__DOCUMENT EXCERPT__.
'''
First published in The Islander in 1939

The islet

Elizabeth Castle, as its name suggests, dates from the days of the great Tudor Queen. But its site had long previously been associated with events of local importance, the earliest of which might well be termed legendary rather than historical.

Here, about the year 540 AD, came Helier, the Christian anchorite after whom our town is named. He chose as his habitation a lonely spume-sprayed rock south east of the islet, where his reputed bed, a rough niche in the rock, may still be seen. In the same place, some 15 years later, he was discovered by a band of marauding sea-rovers and put to the sword, thus earning a place in the Calendar as Jersey's first Christian martyr and patron saint.

The Hermitage, or oratory, which encloses his cell was erected at a much later date, probably in the 12th century.

St Marculf

St Helier was a pupil of St Marculf, to whom is chiefly attributed the conversion of the islanders to Christianity. As the population of Jersey then numbered, we are told, only 30 families, the task was not quite so formidable as it sounds.

But the benefits conferred by these pioneers of Christianity were material as well as spiritual. The monasteries which they founded invariably attracted settlers to the district, agriculture and the rudiments of education were taught, and an impetus given to civilisation generally.

Shortly after the death of St Helier, St Marculf established a monastic settlement upon the islet, and the agglomeration of peasants' huts which, as a consequence, sprang up in the near vicinity, formed the foundations of the future town of St Helier.

After the death of Marcuif in 558, his work was carried on by St Magloire or Mannelier. In 577 Pretextat, Archbishop of Rouen, as the result of a quarrel with the Frankish King, fled to Jersey and took refuge in the Monastery of the islet. He was the first of the host of political exiles who, throughout history, have found shelter and security on our shores.

Jersey's inclusion in the Empire of Charlemagne is disclosed by the records of the Abbey of Fontenelle, which state that the Emperor sent Abbot Gerwold on a diplomatic mission to Augia, as it was then termed, in 790.

Towards the end of the ninth century, Norse raiders again descended on the Islet and St Marculf's Monastery was laid in ruins.
'''
__ENTRIES SHOWN__.
'''
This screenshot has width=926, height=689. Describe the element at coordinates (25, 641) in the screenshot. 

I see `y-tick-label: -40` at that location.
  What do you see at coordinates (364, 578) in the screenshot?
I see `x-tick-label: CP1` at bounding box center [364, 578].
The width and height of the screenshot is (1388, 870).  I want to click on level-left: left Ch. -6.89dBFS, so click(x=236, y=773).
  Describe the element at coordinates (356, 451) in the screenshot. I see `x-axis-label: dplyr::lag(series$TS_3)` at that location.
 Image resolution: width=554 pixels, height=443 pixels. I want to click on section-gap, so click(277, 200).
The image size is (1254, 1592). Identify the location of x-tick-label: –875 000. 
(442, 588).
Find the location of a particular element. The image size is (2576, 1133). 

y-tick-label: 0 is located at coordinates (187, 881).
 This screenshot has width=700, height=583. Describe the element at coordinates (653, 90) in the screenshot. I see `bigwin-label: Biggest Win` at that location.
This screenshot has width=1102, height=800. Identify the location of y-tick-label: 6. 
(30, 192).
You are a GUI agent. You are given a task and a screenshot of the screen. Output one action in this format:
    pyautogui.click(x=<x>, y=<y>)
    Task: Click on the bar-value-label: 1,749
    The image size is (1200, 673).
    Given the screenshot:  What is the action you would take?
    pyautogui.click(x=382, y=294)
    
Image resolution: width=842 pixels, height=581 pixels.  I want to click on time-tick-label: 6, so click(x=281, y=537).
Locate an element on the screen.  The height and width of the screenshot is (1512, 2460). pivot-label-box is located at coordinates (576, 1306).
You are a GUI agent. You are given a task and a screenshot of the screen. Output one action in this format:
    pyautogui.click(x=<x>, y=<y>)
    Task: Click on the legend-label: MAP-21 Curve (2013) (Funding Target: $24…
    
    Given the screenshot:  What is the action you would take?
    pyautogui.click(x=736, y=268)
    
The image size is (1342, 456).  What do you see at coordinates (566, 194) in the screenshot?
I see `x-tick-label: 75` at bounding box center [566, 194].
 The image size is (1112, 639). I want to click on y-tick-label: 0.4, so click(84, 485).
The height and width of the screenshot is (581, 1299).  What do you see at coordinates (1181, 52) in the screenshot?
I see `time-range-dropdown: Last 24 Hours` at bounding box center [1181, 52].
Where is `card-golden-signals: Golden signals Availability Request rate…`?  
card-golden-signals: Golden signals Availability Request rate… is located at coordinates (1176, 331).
'''
__EXERCISE REQUIREMENTS__. Can you reproduce the piece on the early history of the Elizabeth Castle islet word for word, in full?

__SOLUTION FOR THIS PROBLEM__.
First published in The Islander in 1939

The islet

Elizabeth Castle, as its name suggests, dates from the days of the great Tudor Queen. But its site had long previously been associated with events of local importance, the earliest of which might well be termed legendary rather than historical.

Here, about the year 540 AD, came Helier, the Christian anchorite after whom our town is named. He chose as his habitation a lonely spume-sprayed rock south east of the islet, where his reputed bed, a rough niche in the rock, may still be seen. In the same place, some 15 years later, he was discovered by a band of marauding sea-rovers and put to the sword, thus earning a place in the Calendar as Jersey's first Christian martyr and patron saint.

The Hermitage, or oratory, which encloses his cell was erected at a much later date, probably in the 12th century.

St Marculf

St Helier was a pupil of St Marculf, to whom is chiefly attributed the conversion of the islanders to Christianity. As the population of Jersey then numbered, we are told, only 30 families, the task was not quite so formidable as it sounds.

But the benefits conferred by these pioneers of Christianity were material as well as spiritual. The monasteries which they founded invariably attracted settlers to the district, agriculture and the rudiments of education were taught, and an impetus given to civilisation generally.

Shortly after the death of St Helier, St Marculf established a monastic settlement upon the islet, and the agglomeration of peasants' huts which, as a consequence, sprang up in the near vicinity, formed the foundations of the future town of St Helier.

After the death of Marcuif in 558, his work was carried on by St Magloire or Mannelier. In 577 Pretextat, Archbishop of Rouen, as the result of a quarrel with the Frankish King, fled to Jersey and took refuge in the Monastery of the islet. He was the first of the host of political exiles who, throughout history, have found shelter and security on our shores.

Jersey's inclusion in the Empire of Charlemagne is disclosed by the records of the Abbey of Fontenelle, which state that the Emperor sent Abbot Gerwold on a diplomatic mission to Augia, as it was then termed, in 790.

Towards the end of the ninth century, Norse raiders again descended on the Islet and St Marculf's Monastery was laid in ruins.